= Listed entries =
↓

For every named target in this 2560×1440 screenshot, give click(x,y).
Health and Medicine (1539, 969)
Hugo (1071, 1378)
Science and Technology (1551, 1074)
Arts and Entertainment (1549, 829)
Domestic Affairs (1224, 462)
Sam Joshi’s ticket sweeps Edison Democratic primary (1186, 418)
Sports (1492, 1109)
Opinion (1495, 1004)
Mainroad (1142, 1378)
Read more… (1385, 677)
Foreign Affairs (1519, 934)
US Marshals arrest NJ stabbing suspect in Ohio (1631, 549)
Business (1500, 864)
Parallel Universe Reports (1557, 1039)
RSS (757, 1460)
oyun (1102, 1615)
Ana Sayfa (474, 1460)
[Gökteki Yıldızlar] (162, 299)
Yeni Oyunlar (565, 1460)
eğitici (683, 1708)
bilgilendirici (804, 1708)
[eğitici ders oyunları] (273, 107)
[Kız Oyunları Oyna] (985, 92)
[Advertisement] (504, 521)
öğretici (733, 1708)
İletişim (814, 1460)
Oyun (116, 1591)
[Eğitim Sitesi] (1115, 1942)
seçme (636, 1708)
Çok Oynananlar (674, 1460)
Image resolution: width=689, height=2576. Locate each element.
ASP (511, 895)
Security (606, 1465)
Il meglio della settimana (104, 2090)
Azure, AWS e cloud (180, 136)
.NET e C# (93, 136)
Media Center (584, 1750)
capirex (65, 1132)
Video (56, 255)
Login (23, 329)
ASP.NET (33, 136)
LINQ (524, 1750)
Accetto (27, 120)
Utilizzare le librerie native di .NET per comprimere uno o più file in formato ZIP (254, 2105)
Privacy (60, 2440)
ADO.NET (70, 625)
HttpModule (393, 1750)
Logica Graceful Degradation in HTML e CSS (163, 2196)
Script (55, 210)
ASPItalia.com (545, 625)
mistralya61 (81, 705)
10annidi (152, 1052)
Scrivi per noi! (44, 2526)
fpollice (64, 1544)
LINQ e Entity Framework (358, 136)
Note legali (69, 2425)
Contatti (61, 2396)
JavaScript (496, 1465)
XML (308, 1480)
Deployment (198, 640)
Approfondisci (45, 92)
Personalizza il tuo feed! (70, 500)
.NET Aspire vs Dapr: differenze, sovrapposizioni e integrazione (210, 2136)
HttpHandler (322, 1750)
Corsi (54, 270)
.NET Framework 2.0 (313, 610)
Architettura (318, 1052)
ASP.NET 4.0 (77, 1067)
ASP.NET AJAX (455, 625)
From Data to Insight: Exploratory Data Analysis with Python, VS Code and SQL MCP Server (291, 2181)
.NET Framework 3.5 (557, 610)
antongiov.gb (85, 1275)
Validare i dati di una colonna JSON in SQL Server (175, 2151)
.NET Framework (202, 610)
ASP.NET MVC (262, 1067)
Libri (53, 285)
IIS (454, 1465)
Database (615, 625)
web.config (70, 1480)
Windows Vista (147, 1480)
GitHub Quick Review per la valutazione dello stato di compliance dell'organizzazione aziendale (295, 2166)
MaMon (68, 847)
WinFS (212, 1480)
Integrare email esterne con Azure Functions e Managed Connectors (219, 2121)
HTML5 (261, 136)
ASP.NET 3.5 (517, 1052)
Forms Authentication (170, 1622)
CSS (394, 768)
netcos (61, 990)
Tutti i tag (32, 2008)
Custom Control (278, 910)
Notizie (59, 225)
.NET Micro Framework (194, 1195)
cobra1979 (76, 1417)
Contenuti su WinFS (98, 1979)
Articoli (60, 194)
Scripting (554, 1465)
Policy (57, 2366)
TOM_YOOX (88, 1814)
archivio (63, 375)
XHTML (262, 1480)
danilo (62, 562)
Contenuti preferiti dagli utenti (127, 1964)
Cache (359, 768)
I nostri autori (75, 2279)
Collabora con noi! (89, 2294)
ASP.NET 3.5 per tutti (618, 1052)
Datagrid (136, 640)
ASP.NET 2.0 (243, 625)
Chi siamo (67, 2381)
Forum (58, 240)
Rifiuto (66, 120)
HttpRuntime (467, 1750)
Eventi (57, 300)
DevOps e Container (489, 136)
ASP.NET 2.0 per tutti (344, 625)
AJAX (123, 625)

↑

Above this task is a listing. Restate, word for word and with nothing added, the lines from the one with "Architettura (318, 1052)" through the one with "MaMon (68, 847)".

= Solution to this problem =
Architettura (318, 1052)
ASP.NET 4.0 (77, 1067)
ASP.NET AJAX (455, 625)
From Data to Insight: Exploratory Data Analysis with Python, VS Code and SQL MCP Server (291, 2181)
.NET Framework 3.5 (557, 610)
antongiov.gb (85, 1275)
Validare i dati di una colonna JSON in SQL Server (175, 2151)
.NET Framework (202, 610)
ASP.NET MVC (262, 1067)
Libri (53, 285)
IIS (454, 1465)
Database (615, 625)
web.config (70, 1480)
Windows Vista (147, 1480)
GitHub Quick Review per la valutazione dello stato di compliance dell'organizzazione aziendale (295, 2166)
MaMon (68, 847)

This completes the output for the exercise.